Поиск ответа на эти вопросы поможет нам по-новому взглянуть на процесс эволюционной радиации, то есть диверсификации между видами. В эволюционной биологии адаптивная радиация – это процесс, в ходе которого от единого общего предка под действием естественного отбора возникает множество разных видов с большим разнообразием экологических и анатомических особенностей. Каноническим примером адаптивной радиации является поразительное разнообразие дарвиновых вьюрков ( Geospizinae ) на Галапагосских островах. В этой главе, однако, мы будем рассматривать другой эволюционный процесс – эстетическую радиацию и в качестве примера возьмем иную, неотропическую группу птиц – манакинов. Эстетическая радиация – это процесс [93]диверсификации [94]и усложнения, который берет свое начало от единого общего предка и протекает под действием эстетического отбора, а именно выбора полового партнера. Эстетическая радиация допускает адаптивный половой отбор, но также включает и арбитрарный выбор полового партнера на основе одной только эстетической привлекательности, со всеми его зачастую драматичными коэволюционными последствиями.

__Фрагмент набора данных__.
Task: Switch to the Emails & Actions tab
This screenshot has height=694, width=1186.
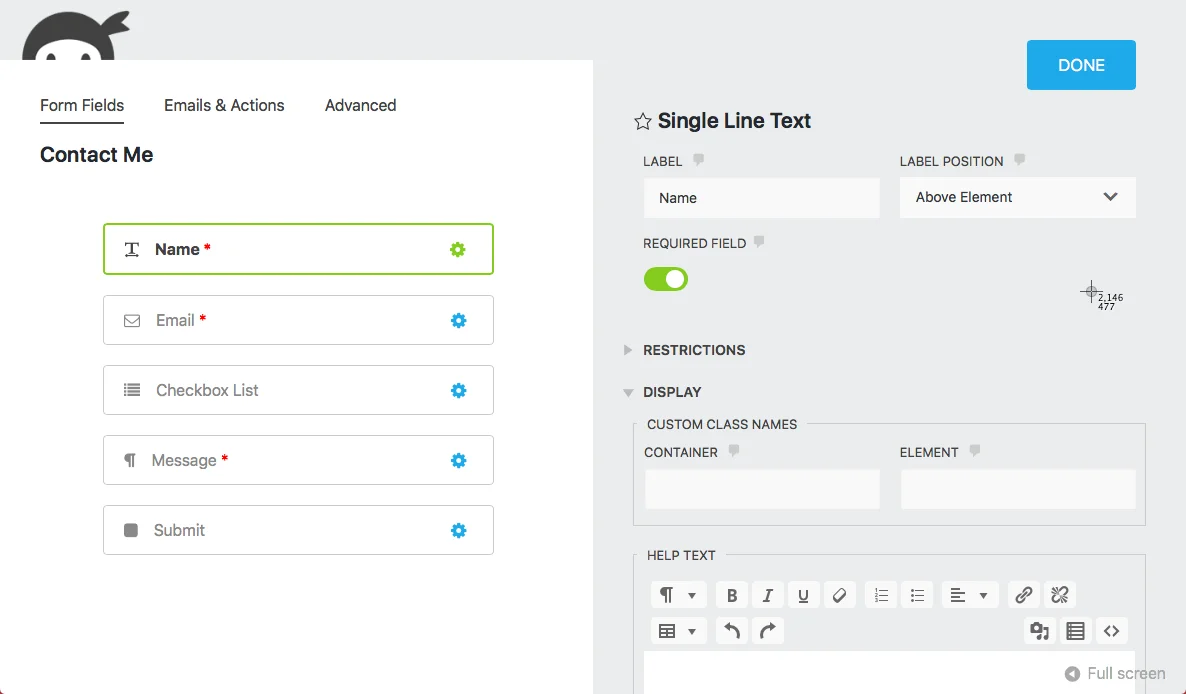Action: 223,105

__Условие задания__. Продолжите текст об эстетической радиации, начав сразу после его последнего предложения.

__Ответ__.
Чтобы применить научный подход к изучению красоты, нам придется покинуть музеи и лаборатории и заняться полевыми исследованиями. К счастью, мое юношеское увлечение бердвотчингом должным образом подготовило меня к проведению естественно-научных исследований птиц в полевых условиях. Со вторым ключевым элементом науки об изучении красоты – филогенетикой – я познакомился, когда учился в Гарвардском университете. Мое погружение в формальные орнитологические исследования началось осенью 1979 года на семинаре для первокурсников «Биогеография южноамериканских птиц», который вел доктор Реймонд Пейнтер-младший, куратор коллекции птиц в Музее сравнительной зоологии. Доктор Пейнтер ввел меня в интеллектуальную магию естественно-научных музеев. На пятом этаже огромного старинного кирпичного здания, где располагался отдел птиц, в нескольких комнатах хранилась научная коллекция из сотен тысяч экземпляров птиц. Музей сравнительной зоологии стал моим интеллектуальным домом на все время моего студенчества. Я проводил бессчетные часы среди этих птичьих коллекций, занимаясь библиографической работой или выполняя кураторские обязанности в помощь Пейнтеру, и неизменно благоухал нафталином.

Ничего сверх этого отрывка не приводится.